Violent Protests Threaten Zimbabwe’s Recovery
A year after the historic elections in Zimbabwe, President Emmerson Mnangagwa’s administration continues to pursue an ambitious reform agenda. But challenges abound following Robert Mugabe’s nearly four-decade rule. Mnangagwa inherited a struggling economy marked by hyperinflation, cash shortages, a budget deficit, endemic corruption, and a lack of monetary sovereignty.
Moreover, the sanctions imposed on Zimbabwe by the U.S. and the EU following Mugabe’s controversial land reforms some 20 years ago, continue to stifle the Zimbabwean economy, limiting the country’s access to foreign lenders. The situation was exacerbated by the severe drought and Cyclone Idai that hit the southern African state in March.
-Despite these setbacks, the government has advanced its reform agenda and begun to open up economic, political and media spaces. It is reviewing 30 Mugabe-era bills and is in the process of upgrading them to Western standards. These include the much-criticised Access to Information and Protection of Privacy Act (AIPPA) and the Public Order and Security Act (POSA). The former was repealed last month and replaced by the Freedom of Information Bill, which seeks to uphold citizen’s rights to access information in line with the Zimbabwean Constitution and established international norms.
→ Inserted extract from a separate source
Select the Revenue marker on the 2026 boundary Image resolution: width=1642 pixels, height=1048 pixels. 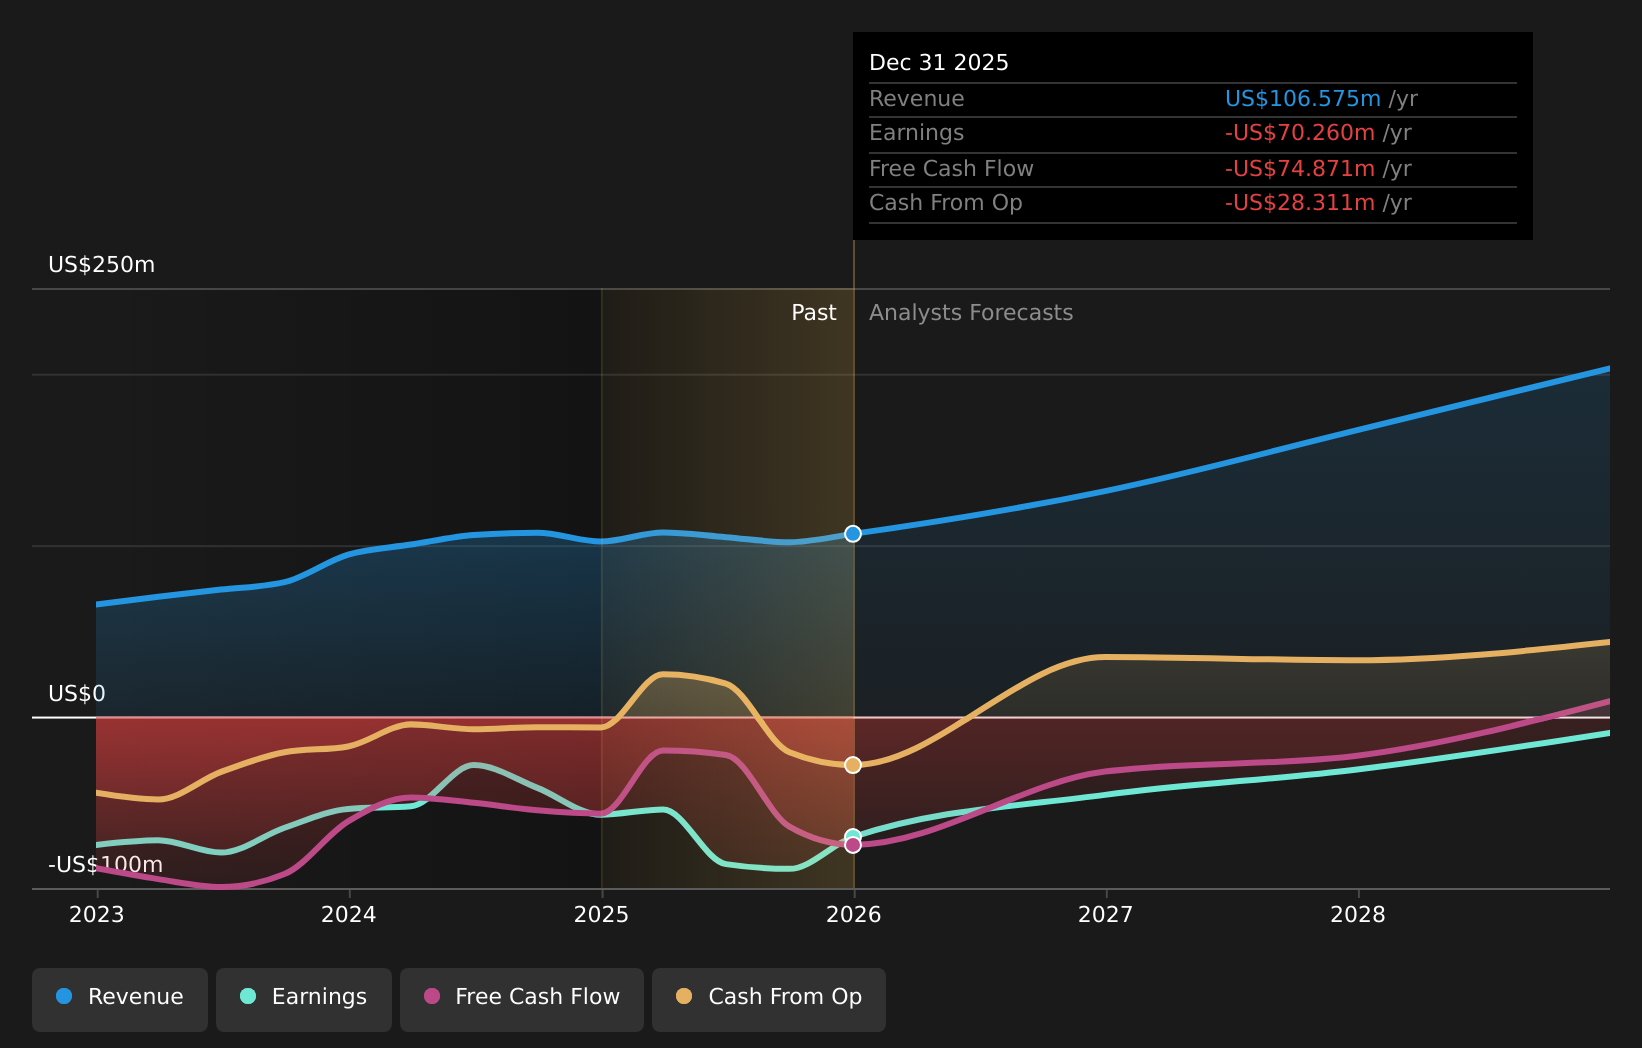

The latter is expected to be succeeded by the Maintenance of Peace and Order Bill (MOPA) soon, which aims at ensuring the freedom of assembly and modernising the management of public gatherings.
Meanwhile, the government already yielded tangible results with a budget surplus of $2.5 million between January and July 2019 and a positive current account for the first time since the adoption of the multi-currency regime in 2009. Zimbabwe’s challenging currency reform is supported by the International Monetary Fund (IMF), with whom the government signed a two-year monitoring programme that could earn it debt forgiveness and future financing.
Another significant milestone in Mnangagwa’s reform programme concerns land ownership, which marks a departure from his predecessor’s anti-white stance. Unlike Mugabe, who evicted white farmers and limited their land leases to five years, Mnangagwa publicly declared that white commercial farmers are now free to apply for land, extending 99-year leases to all farmers – independent of their skin colour – and compensating white farmers.
However, these positive developments are at risk of being undermined by opposition forces, who announced a two-day general strike in late July. The Zimbabwe Congress of Trade Unions (ZCTU), which is widely seen as an extension of the opposition MDC, called on workers to mobilise for a mass “stay away” to protest against the “deteriorating economic situation.”
As a union representing workers with divergent political views, the ZCTU is supposed to be apolitical. However, the ZCTU has unilaterally decided to align itself with the MDC, and in tandem, they organised demonstrations that had little to do with the welfare of workers but rather with the objective of overthrowing the democratically elected government.
The protest dates have been strategically chosen to take place during key moments for Zimbabwe on the world stage. The first coincided with Mnangagwa’s election victory in August 2018, while another occurred in January this year when Mnangagwa was on a five-nation tour, including a high-profile visit to the World Economic Forum in Davos. The next protests are expected to be held around yet another major international event: the UN General Assembly in New York in September, which Mnangagwa plans to attend.
Investigating previous protests, an international commission of inquiry, chaired by former President of South Africa Kgalema Motlanthe, concluded that “the protests were pre-planned and well-organised as shown, for example, by the evidence of the pre-election speeches of the MDC Alliance leaders and the evidence of all of the events that took place on the 1st of August 2018 including the fact that groups arrived with an assortment of objects such as containers of stones, bricks, logs, and posters, which they used in their demonstrations.”
Highlighting the violent nature of the protests, which caused extensive damage to property, the commission found that “the rioters were forcing ordinary people who were conducting their day to day business to join the riots” and “injury had been incited, pre-planned and well organised by the MDC Alliance.” In early July, a senior MDC official declared that his party would “overthrow” President Mnangagwa before his term expires in 2023.
The controversial partisan politics of the trade union have been condemned by some of its members, such as the Zimbabwe Teachers Association (ZIMTA) that recently pulled out of the labour umbrella body. Some critics say that the body cannot genuinely represent workers’ rights by aligning itself with the MDC Alliance headed by Nelson Chamisa, who pleaded a court case for the dismissal of some 30,000 workers back in 2015.
Internationally too the ZCTU has fallen into disgrace, failing to get funding from the International Labour Organisation and Germany’s Friedrich-Ebert-Stiftung, who informed the ZCTU leadership that they would not fund any violent protests in Zimbabwe, but rather issues related to peace-building and dialogue.
Meanwhile, Mnangagwa has re-launched a Tripartite Negotiating Forum between labour, business and government to build a stronger social dialogue and to protect workers’ interests while expressing his vision of reaching an upper-middle-class income status by 2030 (Zimbabwe has just been upgraded to lower-middle-income status by the World Bank last month). And in an effort for unity and reconciliation, he kick-started the Political Actors Dialogue and reached out to the opposition.
Unfortunately, Chamisa’s MDC Alliance has rebuffed the extended olive branch. The opposition appears more interested in power politics than supporting Zimbabwe’s reform process, which is a unique chance for the country to turn the page following decades of economic and political mismanagement.